[Stored data entries]
++++++++++++++++++++

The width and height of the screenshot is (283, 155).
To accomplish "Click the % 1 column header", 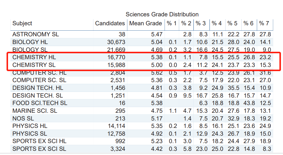I will (x=171, y=24).
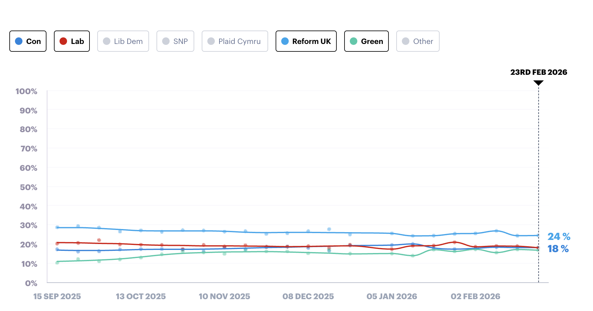Disable the Reform UK series

click(x=306, y=41)
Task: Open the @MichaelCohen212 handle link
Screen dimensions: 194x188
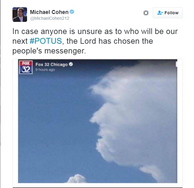Action: coord(50,18)
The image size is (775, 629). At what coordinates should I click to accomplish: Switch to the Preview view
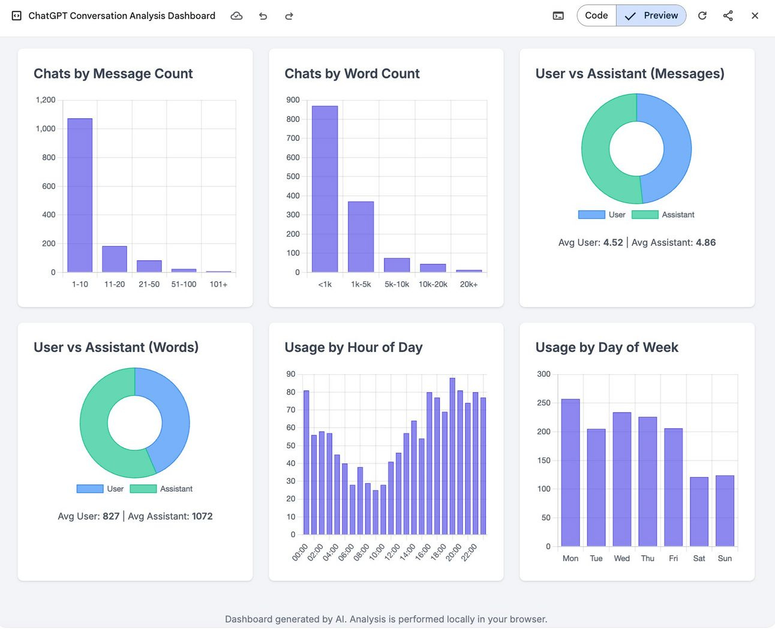coord(651,16)
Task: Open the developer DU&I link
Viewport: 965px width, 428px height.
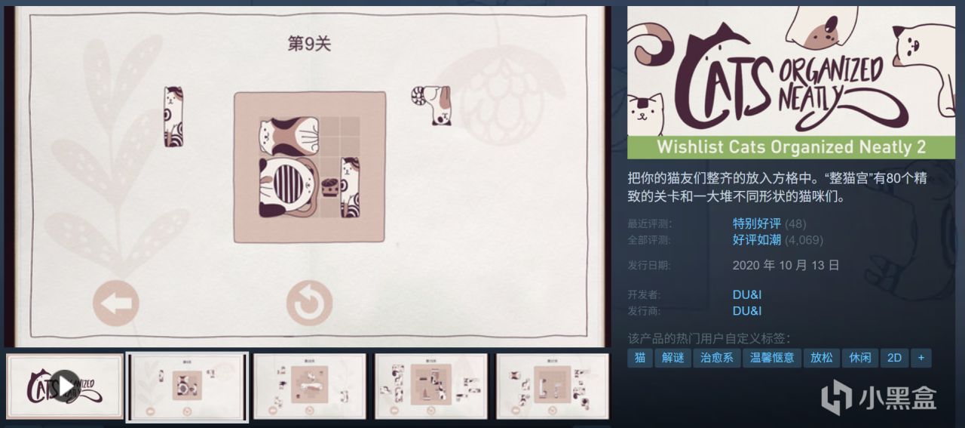Action: [747, 294]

++++++++++++++++++++

### WHAT YOU HAVE TO DO:
Write out exactly, and only, the lines running from the line with "Screen dimensions: 194x188" to the last line above, both included, with all pictures omitted.

### REPLY TO THE EXERCISE:
Screen dimensions: 194x188
Action: coord(50,18)
The image size is (775, 629). At what coordinates should I click to accomplish: Switch to the Preview view
coord(651,16)
Task: Open the developer DU&I link
Viewport: 965px width, 428px height.
Action: [747, 294]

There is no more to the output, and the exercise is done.